• Task requirements:
A word-for-word restatement of every record is required.

-------- Given data

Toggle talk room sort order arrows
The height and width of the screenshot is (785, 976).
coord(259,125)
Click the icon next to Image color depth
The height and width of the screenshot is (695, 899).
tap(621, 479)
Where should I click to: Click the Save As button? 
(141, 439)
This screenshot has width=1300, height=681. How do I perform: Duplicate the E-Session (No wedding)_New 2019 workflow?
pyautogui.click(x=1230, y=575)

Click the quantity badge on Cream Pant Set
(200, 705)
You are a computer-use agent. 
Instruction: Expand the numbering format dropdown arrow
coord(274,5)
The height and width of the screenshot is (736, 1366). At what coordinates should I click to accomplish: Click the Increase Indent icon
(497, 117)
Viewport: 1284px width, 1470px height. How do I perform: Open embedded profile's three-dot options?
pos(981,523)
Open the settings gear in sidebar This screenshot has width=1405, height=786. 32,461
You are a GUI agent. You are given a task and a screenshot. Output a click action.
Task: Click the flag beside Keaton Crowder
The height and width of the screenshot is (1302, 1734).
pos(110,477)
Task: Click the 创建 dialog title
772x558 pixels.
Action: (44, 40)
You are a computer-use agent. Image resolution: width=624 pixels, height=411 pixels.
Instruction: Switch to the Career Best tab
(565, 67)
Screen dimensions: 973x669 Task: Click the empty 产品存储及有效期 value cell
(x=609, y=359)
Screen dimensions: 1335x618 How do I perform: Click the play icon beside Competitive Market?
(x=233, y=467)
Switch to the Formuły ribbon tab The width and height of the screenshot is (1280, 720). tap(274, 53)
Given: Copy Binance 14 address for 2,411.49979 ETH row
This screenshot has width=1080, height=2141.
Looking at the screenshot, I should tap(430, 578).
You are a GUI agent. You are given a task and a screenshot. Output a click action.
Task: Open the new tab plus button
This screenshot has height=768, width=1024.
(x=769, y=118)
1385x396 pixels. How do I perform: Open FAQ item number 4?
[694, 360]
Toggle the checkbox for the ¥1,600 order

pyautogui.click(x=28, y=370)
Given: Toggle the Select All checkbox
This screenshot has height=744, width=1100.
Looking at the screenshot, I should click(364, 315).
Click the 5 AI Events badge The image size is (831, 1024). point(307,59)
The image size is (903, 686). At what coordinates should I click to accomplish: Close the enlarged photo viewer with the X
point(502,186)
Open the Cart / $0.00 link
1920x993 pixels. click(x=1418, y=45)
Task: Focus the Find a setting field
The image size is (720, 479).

----------------

• Answer box:
Toggle talk room sort order arrows
The height and width of the screenshot is (785, 976).
coord(259,125)
Click the icon next to Image color depth
The height and width of the screenshot is (695, 899).
tap(621, 479)
Where should I click to: Click the Save As button? 
(141, 439)
This screenshot has width=1300, height=681. How do I perform: Duplicate the E-Session (No wedding)_New 2019 workflow?
pyautogui.click(x=1230, y=575)

Click the quantity badge on Cream Pant Set
(200, 705)
You are a computer-use agent. 
Instruction: Expand the numbering format dropdown arrow
coord(274,5)
The height and width of the screenshot is (736, 1366). At what coordinates should I click to accomplish: Click the Increase Indent icon
(497, 117)
Viewport: 1284px width, 1470px height. How do I perform: Open embedded profile's three-dot options?
pos(981,523)
Open the settings gear in sidebar This screenshot has width=1405, height=786. 32,461
You are a GUI agent. You are given a task and a screenshot. Output a click action.
Task: Click the flag beside Keaton Crowder
The height and width of the screenshot is (1302, 1734).
pos(110,477)
Task: Click the 创建 dialog title
772x558 pixels.
Action: (44, 40)
You are a computer-use agent. Image resolution: width=624 pixels, height=411 pixels.
Instruction: Switch to the Career Best tab
(565, 67)
Screen dimensions: 973x669 Task: Click the empty 产品存储及有效期 value cell
(x=609, y=359)
Screen dimensions: 1335x618 How do I perform: Click the play icon beside Competitive Market?
(x=233, y=467)
Switch to the Formuły ribbon tab The width and height of the screenshot is (1280, 720). tap(274, 53)
Given: Copy Binance 14 address for 2,411.49979 ETH row
This screenshot has width=1080, height=2141.
Looking at the screenshot, I should tap(430, 578).
You are a GUI agent. You are given a task and a screenshot. Output a click action.
Task: Open the new tab plus button
This screenshot has height=768, width=1024.
(x=769, y=118)
1385x396 pixels. How do I perform: Open FAQ item number 4?
[694, 360]
Toggle the checkbox for the ¥1,600 order

pyautogui.click(x=28, y=370)
Given: Toggle the Select All checkbox
This screenshot has height=744, width=1100.
Looking at the screenshot, I should click(364, 315).
Click the 5 AI Events badge The image size is (831, 1024). point(307,59)
The image size is (903, 686). At what coordinates should I click to accomplish: Close the enlarged photo viewer with the X
point(502,186)
Open the Cart / $0.00 link
1920x993 pixels. click(x=1418, y=45)
Task: Focus the Find a setting field
The image size is (720, 479).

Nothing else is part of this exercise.